● **TEXT BLOCK**:
** START **

EDA: McDonalds India

Visualization
EDA
Exploration of McDonalds India data from a Kaggle dataset
Author

Rahul

Published

August 1, 2022

Introduction

Welcome to an EDA of the McDonald’s India Menu - Nutrition dataset, uploaded by Deep Contractor.

You don’t have to be a health expert to know fast food isn’t good for you. But, how bad is it truly? Can we find patterns in the design of their menu? Let’s explore.

Initial Setup

Libraries

Code
# Data Manipulation
library(dplyr)
library(tidyr)
library(readr)
library(skimr)
library(purrr)
library(stringr)
library(urltools)
library(magrittr)

# Plots
library(ggplot2)
library(naniar)
library(packcircles)
library(ggridges)
library(ggbeeswarm)
library(patchwork)

# PCA
if(!require(FactoMineR))
  remotes::install_cran("FactoMineR")
if(!require(factoextra))

** END **

● **STORED DATA**:
** START **

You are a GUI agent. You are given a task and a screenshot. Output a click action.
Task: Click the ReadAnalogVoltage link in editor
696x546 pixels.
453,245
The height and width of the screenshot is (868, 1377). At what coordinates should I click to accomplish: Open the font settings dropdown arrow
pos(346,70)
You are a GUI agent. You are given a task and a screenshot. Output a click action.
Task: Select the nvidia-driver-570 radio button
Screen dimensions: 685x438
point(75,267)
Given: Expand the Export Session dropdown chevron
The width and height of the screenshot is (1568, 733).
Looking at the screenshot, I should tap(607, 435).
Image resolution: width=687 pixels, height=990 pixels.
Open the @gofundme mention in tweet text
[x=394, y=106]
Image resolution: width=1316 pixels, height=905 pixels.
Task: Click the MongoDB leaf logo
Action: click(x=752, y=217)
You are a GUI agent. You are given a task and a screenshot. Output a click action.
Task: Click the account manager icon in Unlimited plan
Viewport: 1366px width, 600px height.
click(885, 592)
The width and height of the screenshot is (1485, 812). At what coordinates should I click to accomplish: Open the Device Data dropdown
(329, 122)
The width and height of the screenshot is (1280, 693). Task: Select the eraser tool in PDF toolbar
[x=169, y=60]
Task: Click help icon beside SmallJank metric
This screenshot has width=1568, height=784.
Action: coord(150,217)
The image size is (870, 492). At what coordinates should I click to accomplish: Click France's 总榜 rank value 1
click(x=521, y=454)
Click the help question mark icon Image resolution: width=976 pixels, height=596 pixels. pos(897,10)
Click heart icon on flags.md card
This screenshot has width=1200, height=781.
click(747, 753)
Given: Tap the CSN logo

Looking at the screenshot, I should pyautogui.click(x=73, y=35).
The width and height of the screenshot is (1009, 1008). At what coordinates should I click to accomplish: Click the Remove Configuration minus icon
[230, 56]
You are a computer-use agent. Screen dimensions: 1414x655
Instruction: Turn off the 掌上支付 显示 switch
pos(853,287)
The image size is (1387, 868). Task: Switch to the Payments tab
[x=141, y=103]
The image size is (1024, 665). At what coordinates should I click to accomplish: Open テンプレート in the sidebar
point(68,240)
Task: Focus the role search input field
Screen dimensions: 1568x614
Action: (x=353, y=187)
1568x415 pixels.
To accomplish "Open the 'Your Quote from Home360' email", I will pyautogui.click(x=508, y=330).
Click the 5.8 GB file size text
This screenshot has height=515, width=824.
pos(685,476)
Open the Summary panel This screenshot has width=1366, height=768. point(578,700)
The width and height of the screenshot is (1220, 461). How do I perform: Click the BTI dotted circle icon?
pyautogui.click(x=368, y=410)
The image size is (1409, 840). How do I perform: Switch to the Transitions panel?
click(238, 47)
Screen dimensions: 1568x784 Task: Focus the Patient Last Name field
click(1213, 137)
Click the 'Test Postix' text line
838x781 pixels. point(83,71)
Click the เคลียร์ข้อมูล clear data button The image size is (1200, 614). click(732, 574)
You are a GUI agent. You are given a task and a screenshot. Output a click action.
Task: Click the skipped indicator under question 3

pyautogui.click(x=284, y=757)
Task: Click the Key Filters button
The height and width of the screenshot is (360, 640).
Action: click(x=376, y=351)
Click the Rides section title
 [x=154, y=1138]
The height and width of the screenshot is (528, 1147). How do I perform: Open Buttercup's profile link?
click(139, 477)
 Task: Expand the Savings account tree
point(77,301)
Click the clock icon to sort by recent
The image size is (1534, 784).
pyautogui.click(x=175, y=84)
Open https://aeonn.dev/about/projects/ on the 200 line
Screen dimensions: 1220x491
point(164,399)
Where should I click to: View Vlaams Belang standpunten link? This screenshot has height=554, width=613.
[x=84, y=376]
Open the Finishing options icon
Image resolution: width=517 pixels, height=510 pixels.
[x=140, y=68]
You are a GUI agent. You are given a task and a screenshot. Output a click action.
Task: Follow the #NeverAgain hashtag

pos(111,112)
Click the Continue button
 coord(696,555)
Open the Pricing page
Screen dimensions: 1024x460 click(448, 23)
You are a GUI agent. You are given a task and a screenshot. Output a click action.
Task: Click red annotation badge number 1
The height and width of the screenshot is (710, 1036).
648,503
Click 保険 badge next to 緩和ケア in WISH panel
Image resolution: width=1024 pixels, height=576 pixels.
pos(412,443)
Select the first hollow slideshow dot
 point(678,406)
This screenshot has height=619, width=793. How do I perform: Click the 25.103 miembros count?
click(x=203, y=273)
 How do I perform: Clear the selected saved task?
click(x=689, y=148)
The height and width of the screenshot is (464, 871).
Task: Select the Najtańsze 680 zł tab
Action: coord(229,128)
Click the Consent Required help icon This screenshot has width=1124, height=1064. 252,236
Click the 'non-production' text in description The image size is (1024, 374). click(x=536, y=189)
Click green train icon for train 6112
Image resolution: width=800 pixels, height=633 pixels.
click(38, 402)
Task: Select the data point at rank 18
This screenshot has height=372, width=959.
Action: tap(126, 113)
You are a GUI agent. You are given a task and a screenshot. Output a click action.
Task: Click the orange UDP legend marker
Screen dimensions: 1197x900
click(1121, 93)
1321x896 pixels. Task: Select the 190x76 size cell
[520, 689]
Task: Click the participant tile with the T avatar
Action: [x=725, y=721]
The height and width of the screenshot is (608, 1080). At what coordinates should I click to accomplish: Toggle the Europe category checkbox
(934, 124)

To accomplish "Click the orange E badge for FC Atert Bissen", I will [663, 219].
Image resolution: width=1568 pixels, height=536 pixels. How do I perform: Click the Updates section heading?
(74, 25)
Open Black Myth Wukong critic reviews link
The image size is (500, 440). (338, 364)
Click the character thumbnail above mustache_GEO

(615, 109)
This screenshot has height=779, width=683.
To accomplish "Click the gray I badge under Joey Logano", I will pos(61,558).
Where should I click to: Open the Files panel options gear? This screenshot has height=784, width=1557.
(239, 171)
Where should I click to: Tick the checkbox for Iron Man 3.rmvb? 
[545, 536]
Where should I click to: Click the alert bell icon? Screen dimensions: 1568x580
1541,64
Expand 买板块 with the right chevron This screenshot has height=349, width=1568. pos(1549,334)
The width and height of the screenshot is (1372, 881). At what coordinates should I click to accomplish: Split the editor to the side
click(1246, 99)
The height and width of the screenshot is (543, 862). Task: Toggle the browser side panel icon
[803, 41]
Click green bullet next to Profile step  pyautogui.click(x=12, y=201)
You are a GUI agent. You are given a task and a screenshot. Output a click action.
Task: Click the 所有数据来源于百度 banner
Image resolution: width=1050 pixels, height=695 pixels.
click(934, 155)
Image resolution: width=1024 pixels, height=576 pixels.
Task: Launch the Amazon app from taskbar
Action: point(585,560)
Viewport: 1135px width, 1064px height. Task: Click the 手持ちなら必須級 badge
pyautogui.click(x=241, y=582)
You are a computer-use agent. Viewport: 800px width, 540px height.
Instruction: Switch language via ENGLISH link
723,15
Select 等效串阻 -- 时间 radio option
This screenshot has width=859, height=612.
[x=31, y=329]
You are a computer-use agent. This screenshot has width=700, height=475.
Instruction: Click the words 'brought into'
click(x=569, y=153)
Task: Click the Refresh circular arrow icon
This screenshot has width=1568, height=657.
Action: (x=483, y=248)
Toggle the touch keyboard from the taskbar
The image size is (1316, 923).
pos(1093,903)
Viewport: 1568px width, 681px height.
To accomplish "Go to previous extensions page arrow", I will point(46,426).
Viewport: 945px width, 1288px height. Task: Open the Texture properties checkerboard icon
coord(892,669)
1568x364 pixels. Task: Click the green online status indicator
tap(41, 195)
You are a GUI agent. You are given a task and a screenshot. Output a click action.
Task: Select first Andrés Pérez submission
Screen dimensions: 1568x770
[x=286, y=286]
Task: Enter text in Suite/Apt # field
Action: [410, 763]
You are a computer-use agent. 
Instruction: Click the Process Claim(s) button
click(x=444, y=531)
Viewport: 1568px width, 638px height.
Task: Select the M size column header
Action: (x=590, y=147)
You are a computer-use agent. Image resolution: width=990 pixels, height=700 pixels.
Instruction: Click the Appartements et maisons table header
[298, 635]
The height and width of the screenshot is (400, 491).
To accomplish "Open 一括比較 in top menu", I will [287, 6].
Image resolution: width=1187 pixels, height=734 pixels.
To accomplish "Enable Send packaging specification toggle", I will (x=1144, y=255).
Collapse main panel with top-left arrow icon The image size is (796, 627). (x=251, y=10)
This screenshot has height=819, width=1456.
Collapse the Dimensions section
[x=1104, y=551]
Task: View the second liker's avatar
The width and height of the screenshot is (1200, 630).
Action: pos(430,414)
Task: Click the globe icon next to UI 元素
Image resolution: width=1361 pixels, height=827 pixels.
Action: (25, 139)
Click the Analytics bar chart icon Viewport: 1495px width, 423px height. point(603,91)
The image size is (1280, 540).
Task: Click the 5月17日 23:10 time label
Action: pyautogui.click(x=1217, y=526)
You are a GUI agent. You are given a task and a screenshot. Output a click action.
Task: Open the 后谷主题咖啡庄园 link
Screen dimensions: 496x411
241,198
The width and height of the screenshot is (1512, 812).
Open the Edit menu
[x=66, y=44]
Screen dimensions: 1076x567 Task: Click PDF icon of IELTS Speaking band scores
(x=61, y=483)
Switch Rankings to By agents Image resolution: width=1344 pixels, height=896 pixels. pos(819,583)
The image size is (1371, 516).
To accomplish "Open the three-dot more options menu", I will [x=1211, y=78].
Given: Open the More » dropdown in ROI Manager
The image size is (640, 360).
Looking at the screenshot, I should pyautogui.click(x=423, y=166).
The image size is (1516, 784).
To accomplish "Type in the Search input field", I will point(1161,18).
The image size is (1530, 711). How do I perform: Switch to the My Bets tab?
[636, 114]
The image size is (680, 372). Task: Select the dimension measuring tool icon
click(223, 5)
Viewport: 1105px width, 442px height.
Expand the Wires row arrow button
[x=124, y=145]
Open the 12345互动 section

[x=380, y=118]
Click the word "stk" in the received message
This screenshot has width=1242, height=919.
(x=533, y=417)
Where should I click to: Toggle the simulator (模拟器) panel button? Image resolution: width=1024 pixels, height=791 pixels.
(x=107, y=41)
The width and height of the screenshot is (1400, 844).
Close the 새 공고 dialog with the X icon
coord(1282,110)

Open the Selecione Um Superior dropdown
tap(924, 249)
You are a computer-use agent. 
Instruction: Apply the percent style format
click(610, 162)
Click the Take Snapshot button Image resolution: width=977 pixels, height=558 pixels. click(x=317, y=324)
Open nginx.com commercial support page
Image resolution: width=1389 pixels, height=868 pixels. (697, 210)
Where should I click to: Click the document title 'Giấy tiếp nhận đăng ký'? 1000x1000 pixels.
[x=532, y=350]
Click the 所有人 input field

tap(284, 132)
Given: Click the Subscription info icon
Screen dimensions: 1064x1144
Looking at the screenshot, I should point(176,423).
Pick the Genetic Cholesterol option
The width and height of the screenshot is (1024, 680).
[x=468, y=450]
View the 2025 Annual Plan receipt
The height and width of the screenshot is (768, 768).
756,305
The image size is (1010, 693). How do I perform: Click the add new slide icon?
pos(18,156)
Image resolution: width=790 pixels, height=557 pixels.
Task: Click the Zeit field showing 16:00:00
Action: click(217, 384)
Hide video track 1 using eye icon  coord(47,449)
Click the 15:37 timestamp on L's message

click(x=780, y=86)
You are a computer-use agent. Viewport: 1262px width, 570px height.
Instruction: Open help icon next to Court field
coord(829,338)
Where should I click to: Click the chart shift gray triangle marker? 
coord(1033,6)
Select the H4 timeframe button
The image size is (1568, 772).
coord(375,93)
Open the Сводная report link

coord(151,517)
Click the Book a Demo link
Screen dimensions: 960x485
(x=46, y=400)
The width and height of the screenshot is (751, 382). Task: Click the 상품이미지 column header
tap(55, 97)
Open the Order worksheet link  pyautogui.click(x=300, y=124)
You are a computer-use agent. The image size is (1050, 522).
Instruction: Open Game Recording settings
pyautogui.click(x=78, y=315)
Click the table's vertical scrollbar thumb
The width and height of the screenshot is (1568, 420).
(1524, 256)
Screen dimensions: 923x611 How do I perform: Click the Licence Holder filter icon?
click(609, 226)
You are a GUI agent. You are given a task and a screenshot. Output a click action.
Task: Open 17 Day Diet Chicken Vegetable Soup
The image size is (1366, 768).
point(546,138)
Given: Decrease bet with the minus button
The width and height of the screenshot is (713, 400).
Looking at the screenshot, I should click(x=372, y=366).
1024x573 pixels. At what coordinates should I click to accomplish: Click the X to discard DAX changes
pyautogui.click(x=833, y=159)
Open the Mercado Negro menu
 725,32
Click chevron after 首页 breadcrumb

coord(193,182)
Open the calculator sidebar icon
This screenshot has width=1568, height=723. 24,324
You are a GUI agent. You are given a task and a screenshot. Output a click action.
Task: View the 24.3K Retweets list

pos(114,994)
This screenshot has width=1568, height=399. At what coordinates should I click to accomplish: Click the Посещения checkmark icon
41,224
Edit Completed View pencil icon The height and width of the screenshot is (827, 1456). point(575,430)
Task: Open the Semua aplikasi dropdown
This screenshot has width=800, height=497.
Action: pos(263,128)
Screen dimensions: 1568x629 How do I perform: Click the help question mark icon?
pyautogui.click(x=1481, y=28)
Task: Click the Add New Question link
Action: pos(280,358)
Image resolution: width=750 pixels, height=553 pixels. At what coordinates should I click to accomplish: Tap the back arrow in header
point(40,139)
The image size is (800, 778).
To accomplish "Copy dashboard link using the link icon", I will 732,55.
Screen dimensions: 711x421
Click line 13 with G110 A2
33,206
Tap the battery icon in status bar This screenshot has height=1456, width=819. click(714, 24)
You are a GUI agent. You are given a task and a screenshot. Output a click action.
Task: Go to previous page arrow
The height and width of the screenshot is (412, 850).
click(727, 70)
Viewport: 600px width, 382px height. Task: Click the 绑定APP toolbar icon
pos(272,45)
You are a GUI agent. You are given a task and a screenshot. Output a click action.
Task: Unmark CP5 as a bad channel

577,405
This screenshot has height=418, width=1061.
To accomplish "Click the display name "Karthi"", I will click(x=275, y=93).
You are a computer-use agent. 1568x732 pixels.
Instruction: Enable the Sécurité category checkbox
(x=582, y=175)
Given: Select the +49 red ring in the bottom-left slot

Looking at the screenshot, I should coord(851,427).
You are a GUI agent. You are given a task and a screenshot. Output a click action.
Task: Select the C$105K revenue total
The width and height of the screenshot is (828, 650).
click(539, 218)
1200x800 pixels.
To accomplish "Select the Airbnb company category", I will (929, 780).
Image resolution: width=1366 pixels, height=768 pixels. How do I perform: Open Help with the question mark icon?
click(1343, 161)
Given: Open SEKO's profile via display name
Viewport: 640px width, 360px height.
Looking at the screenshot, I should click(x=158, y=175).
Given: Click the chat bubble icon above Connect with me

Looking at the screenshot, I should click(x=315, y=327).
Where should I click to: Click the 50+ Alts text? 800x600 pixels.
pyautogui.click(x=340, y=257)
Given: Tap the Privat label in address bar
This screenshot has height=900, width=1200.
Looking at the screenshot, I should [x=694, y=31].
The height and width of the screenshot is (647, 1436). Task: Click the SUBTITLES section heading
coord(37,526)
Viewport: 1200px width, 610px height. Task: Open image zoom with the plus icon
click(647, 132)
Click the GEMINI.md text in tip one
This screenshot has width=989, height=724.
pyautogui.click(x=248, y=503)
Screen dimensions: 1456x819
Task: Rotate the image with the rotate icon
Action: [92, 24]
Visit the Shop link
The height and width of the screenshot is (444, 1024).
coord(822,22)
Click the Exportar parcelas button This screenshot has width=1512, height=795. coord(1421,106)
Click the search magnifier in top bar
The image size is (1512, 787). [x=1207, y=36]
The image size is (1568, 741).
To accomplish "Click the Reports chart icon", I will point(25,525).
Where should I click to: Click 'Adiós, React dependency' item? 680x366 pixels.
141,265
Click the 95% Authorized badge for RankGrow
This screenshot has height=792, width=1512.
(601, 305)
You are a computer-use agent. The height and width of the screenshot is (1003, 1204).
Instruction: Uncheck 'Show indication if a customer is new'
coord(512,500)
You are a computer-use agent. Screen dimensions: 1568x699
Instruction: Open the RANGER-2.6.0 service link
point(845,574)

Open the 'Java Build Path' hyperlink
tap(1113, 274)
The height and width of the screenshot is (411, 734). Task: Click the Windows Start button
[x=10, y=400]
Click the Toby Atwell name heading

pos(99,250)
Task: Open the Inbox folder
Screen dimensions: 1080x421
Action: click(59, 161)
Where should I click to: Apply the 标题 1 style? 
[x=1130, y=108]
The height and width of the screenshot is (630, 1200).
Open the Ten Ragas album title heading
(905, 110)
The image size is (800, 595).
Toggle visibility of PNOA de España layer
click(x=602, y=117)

** END **

● **THE TASKS**:
a. Reproduce the passage of the McDonald's India EDA starting at "library(purrr)" and ending at "library(ggbeeswarm)".
b. According to the McDonald's India EDA, who uploaded the McDonald's India Menu - Nutrition dataset?
c. List every library that the McDonald's India EDA loads under the "# Plots" comment.

● **FINAL RESULTS**:
a.
library(purrr)
library(stringr)
library(urltools)
library(magrittr)

# Plots
library(ggplot2)
library(naniar)
library(packcircles)
library(ggridges)
library(ggbeeswarm)

b. Deep Contractor

c. ggplot2, naniar, packcircles, ggridges, ggbeeswarm, patchwork